A better way to do that would be for the package to return some sort
of error indication to the caller. (I haven't looked at your package
in enough detail to know how it should do that.)

Actually, the error indication is already there - after resizing check
the base pointer for being null. The documentation should say that.

Thanks for the comments.
 
R

Richard Harter

Richard Harter said:


Um, close, but no banana. I'm in the right and Eric is in the right.

I'll give you you, but not Eric. Eric implied that the error checking
should be in the macros. In this case, no.
To be more specific; in the following macro:

#define STG_ADD_SEGSPACE(name,offset,length) \
do { \
offset = name##_used; \
name##_used += length; \
if (name##_used > name##_alloc) { \
name##_alloc = 2*name##_alloc + length; \
name = realloc(name, name##_alloc*name##_size); \
} \
} while (0)

...you make it more awkward than necessary to recover from a realloc
failure, because you overwrite the original pointer, rather than use a temp
in case of failure. That's a rookie mistake, and it doesn't give me
confidence in the code.

OTOH, this is well taken. The previous value should be saved and there
should be a recovery macro to restore the previous value. My bad here.

Thank you for the comments.
 
E

Eric Sosman

Richard Harter wrote On 11/08/06 16:04,:
As a practical matter if realloc fails the using program will crash
almost immediately afterwards on dereferencing a null pointer.

As a practical matter, many programs will be unable to
do much more work after failing to obtain memory. But that
doesn't suggest they should crash! If you are in an airplane
and bad weather closes the closes the airport it's heading for,
the pilot might announce "Ladies and gentlemen, we're going
to land in Schenectady and wait out the storm" or he might
simply nosedive into a convenient feature of the landscape.
Which would you prefer: the landing or the crash?

= = =

_BRIEF_. Repeat word for word the part of the realloc thread starting with "OTOH, this is" and going on through "you for the comments.". You won't need the listing that follows the thread.

_PROVIDED MATERIAL_.
= = =

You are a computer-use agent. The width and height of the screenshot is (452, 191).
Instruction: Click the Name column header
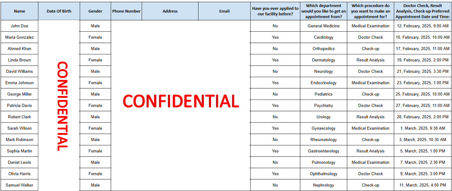coord(19,11)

= = =

_WRITTEN ANSWER_.
OTOH, this is well taken. The previous value should be saved and there
should be a recovery macro to restore the previous value. My bad here.

Thank you for the comments.